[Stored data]

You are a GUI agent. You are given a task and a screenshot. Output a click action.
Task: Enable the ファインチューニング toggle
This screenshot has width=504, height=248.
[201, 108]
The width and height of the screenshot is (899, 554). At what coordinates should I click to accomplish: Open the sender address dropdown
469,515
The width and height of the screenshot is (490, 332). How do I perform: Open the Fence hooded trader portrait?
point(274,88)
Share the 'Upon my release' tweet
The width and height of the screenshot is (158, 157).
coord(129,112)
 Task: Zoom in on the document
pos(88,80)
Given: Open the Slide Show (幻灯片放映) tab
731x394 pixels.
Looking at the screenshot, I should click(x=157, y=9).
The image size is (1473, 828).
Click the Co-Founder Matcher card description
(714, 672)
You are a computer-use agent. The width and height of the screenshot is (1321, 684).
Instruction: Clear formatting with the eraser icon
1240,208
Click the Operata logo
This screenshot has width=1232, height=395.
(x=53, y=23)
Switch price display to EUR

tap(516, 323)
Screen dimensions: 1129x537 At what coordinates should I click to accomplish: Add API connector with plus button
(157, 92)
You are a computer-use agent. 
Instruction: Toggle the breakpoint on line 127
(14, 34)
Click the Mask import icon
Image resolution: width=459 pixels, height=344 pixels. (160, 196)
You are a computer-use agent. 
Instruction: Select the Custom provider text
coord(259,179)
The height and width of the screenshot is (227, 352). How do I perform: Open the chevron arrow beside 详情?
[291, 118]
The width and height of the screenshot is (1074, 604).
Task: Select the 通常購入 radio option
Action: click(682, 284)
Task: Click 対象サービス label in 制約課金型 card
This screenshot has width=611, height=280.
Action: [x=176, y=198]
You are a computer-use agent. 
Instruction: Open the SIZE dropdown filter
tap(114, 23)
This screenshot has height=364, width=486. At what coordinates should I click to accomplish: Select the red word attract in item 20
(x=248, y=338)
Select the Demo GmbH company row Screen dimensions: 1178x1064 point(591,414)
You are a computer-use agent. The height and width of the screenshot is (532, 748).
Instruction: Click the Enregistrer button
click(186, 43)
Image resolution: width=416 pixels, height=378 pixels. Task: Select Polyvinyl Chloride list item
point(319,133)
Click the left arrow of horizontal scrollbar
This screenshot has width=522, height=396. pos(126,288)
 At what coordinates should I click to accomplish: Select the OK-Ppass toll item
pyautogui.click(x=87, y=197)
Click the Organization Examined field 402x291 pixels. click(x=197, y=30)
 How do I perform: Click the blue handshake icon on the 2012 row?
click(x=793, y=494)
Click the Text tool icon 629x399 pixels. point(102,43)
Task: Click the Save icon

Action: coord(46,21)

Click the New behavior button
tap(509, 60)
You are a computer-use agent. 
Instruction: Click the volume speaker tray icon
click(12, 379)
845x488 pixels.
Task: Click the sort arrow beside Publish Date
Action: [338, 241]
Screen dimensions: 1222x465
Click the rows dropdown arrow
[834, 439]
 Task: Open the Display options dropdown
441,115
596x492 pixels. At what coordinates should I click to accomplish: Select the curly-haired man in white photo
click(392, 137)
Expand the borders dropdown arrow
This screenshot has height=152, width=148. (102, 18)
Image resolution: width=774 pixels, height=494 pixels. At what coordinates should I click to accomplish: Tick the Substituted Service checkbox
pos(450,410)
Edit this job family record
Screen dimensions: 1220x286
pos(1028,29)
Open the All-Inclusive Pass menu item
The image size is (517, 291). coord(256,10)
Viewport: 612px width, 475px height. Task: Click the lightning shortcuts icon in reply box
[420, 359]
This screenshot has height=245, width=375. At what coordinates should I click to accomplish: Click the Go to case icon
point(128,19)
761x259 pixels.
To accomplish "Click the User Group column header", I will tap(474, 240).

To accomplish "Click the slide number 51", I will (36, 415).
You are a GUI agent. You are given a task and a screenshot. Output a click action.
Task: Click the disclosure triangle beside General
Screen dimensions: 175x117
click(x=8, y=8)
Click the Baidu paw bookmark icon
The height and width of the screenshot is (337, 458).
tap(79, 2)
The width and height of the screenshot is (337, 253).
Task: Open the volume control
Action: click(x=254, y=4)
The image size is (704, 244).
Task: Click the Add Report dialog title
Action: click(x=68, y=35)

◆ Directions
All of the records above are to be returned exactly as they stand.

◆ Solution to the exercise
You are a GUI agent. You are given a task and a screenshot. Output a click action.
Task: Enable the ファインチューニング toggle
This screenshot has width=504, height=248.
[201, 108]
The width and height of the screenshot is (899, 554). At what coordinates should I click to accomplish: Open the sender address dropdown
469,515
The width and height of the screenshot is (490, 332). How do I perform: Open the Fence hooded trader portrait?
point(274,88)
Share the 'Upon my release' tweet
The width and height of the screenshot is (158, 157).
coord(129,112)
 Task: Zoom in on the document
pos(88,80)
Given: Open the Slide Show (幻灯片放映) tab
731x394 pixels.
Looking at the screenshot, I should click(x=157, y=9).
The image size is (1473, 828).
Click the Co-Founder Matcher card description
(714, 672)
You are a computer-use agent. The width and height of the screenshot is (1321, 684).
Instruction: Clear formatting with the eraser icon
1240,208
Click the Operata logo
This screenshot has width=1232, height=395.
(x=53, y=23)
Switch price display to EUR

tap(516, 323)
Screen dimensions: 1129x537 At what coordinates should I click to accomplish: Add API connector with plus button
(157, 92)
You are a computer-use agent. 
Instruction: Toggle the breakpoint on line 127
(14, 34)
Click the Mask import icon
Image resolution: width=459 pixels, height=344 pixels. (160, 196)
You are a computer-use agent. 
Instruction: Select the Custom provider text
coord(259,179)
The height and width of the screenshot is (227, 352). How do I perform: Open the chevron arrow beside 详情?
[291, 118]
The width and height of the screenshot is (1074, 604).
Task: Select the 通常購入 radio option
Action: click(682, 284)
Task: Click 対象サービス label in 制約課金型 card
This screenshot has width=611, height=280.
Action: [x=176, y=198]
You are a computer-use agent. 
Instruction: Open the SIZE dropdown filter
tap(114, 23)
This screenshot has height=364, width=486. At what coordinates should I click to accomplish: Select the red word attract in item 20
(x=248, y=338)
Select the Demo GmbH company row Screen dimensions: 1178x1064 point(591,414)
You are a computer-use agent. The height and width of the screenshot is (532, 748).
Instruction: Click the Enregistrer button
click(186, 43)
Image resolution: width=416 pixels, height=378 pixels. Task: Select Polyvinyl Chloride list item
point(319,133)
Click the left arrow of horizontal scrollbar
This screenshot has width=522, height=396. pos(126,288)
 At what coordinates should I click to accomplish: Select the OK-Ppass toll item
pyautogui.click(x=87, y=197)
Click the Organization Examined field 402x291 pixels. click(x=197, y=30)
 How do I perform: Click the blue handshake icon on the 2012 row?
click(x=793, y=494)
Click the Text tool icon 629x399 pixels. point(102,43)
Task: Click the Save icon

Action: coord(46,21)

Click the New behavior button
tap(509, 60)
You are a computer-use agent. 
Instruction: Click the volume speaker tray icon
click(12, 379)
845x488 pixels.
Task: Click the sort arrow beside Publish Date
Action: [338, 241]
Screen dimensions: 1222x465
Click the rows dropdown arrow
[834, 439]
 Task: Open the Display options dropdown
441,115
596x492 pixels. At what coordinates should I click to accomplish: Select the curly-haired man in white photo
click(392, 137)
Expand the borders dropdown arrow
This screenshot has height=152, width=148. (102, 18)
Image resolution: width=774 pixels, height=494 pixels. At what coordinates should I click to accomplish: Tick the Substituted Service checkbox
pos(450,410)
Edit this job family record
Screen dimensions: 1220x286
pos(1028,29)
Open the All-Inclusive Pass menu item
The image size is (517, 291). coord(256,10)
Viewport: 612px width, 475px height. Task: Click the lightning shortcuts icon in reply box
[420, 359]
This screenshot has height=245, width=375. At what coordinates should I click to accomplish: Click the Go to case icon
point(128,19)
761x259 pixels.
To accomplish "Click the User Group column header", I will tap(474, 240).

To accomplish "Click the slide number 51", I will (36, 415).
You are a GUI agent. You are given a task and a screenshot. Output a click action.
Task: Click the disclosure triangle beside General
Screen dimensions: 175x117
click(x=8, y=8)
Click the Baidu paw bookmark icon
The height and width of the screenshot is (337, 458).
tap(79, 2)
The width and height of the screenshot is (337, 253).
Task: Open the volume control
Action: click(x=254, y=4)
The image size is (704, 244).
Task: Click the Add Report dialog title
Action: click(x=68, y=35)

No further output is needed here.